## [What to produce]
Convert the items below into a numbered list with one entry per line, omitting any blank lines and leaving out the pictures.
START
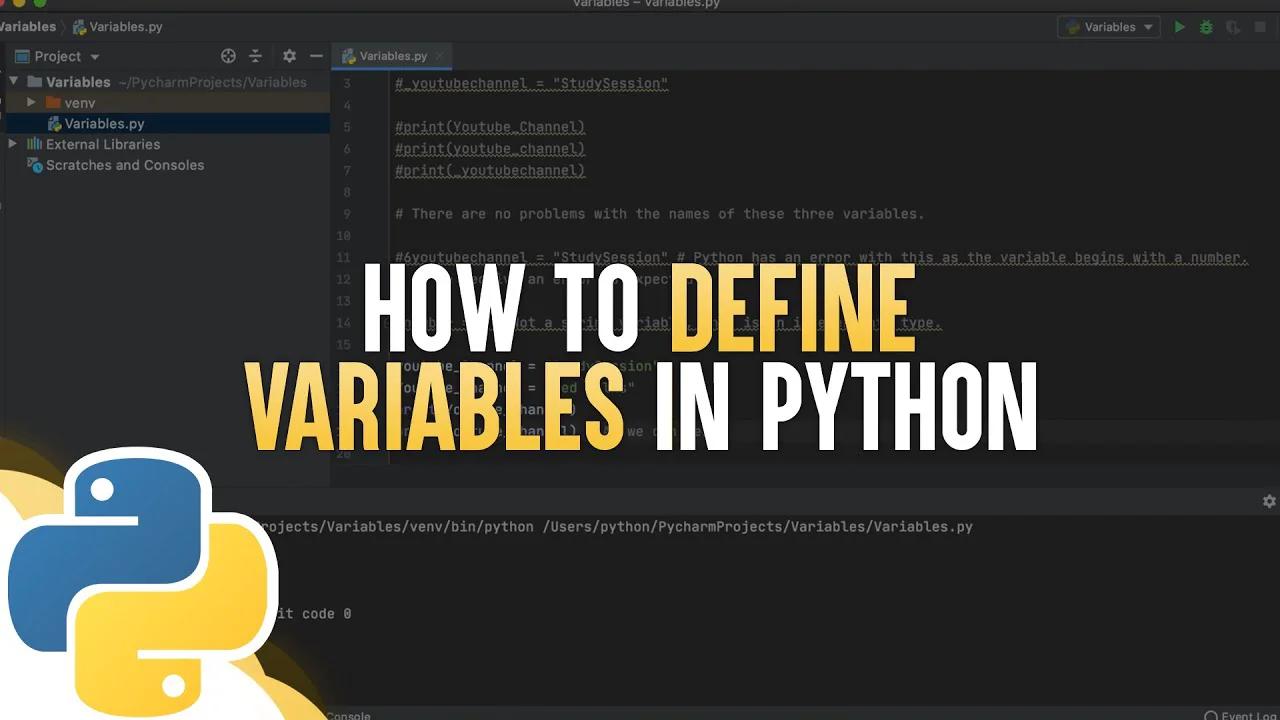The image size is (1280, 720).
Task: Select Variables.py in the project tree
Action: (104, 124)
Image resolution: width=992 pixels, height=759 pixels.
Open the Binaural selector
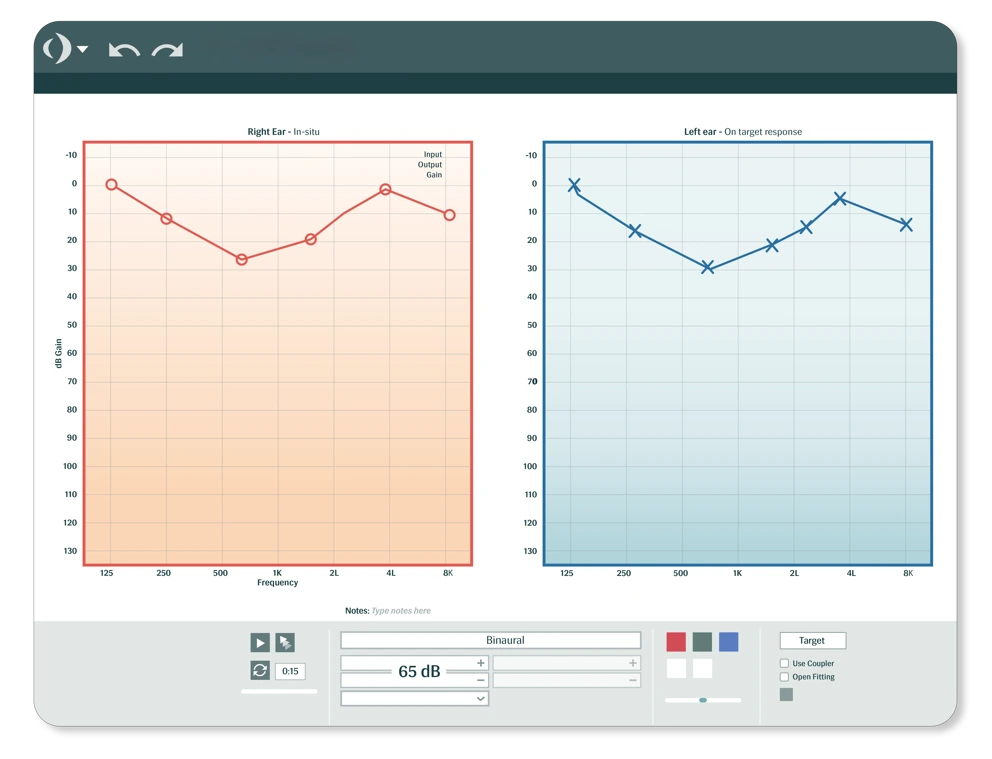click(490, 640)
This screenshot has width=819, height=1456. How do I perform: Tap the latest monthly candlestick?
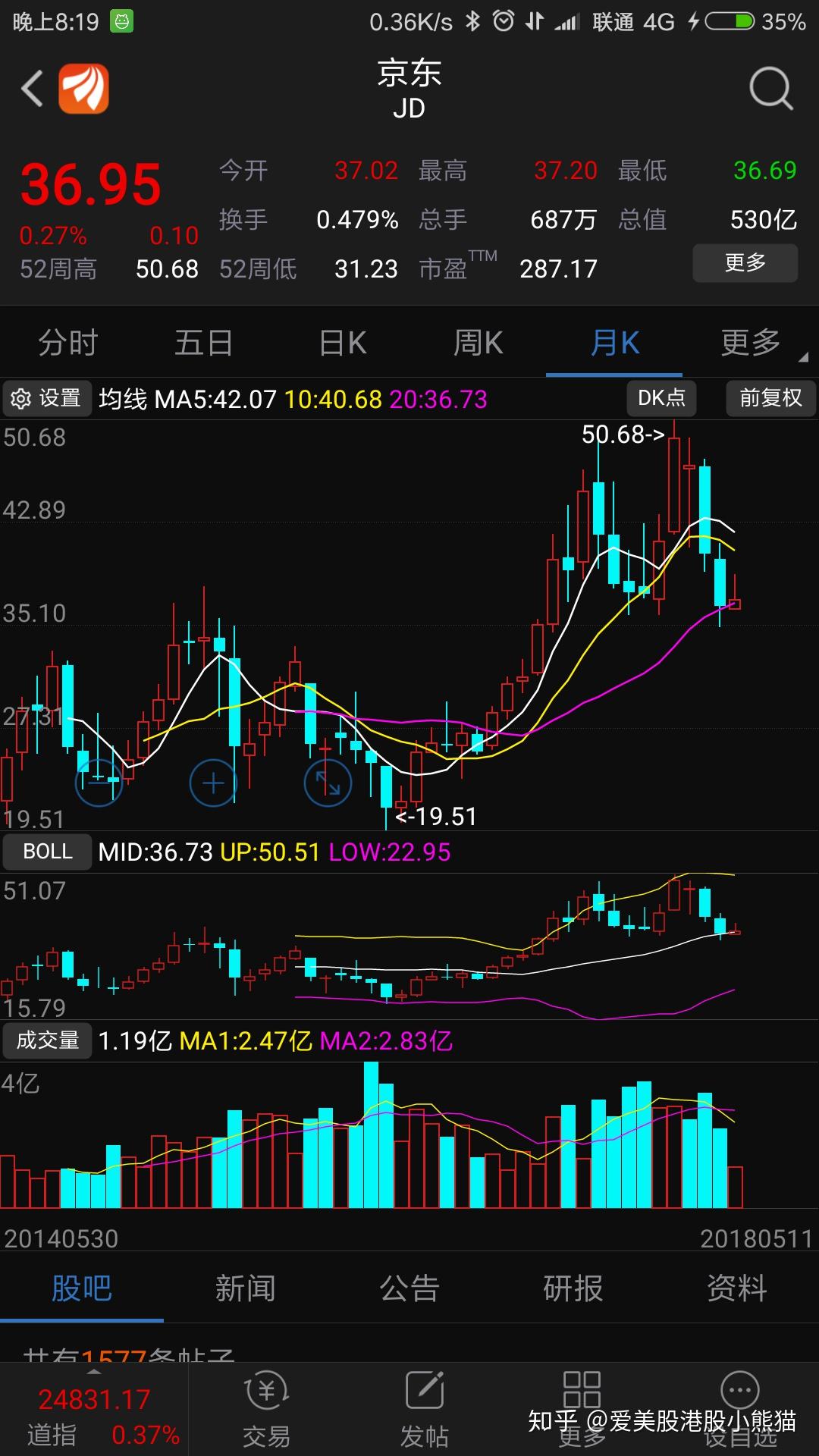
END
## [Solution]
1. The image size is (1280, 720).
2. Task: Select Variables.py in the project tree
3. Action: (104, 124)
4. Image resolution: width=992 pixels, height=759 pixels.
5. Open the Binaural selector
6. click(490, 640)
7. This screenshot has width=819, height=1456. How do I perform: Tap the latest monthly candlestick?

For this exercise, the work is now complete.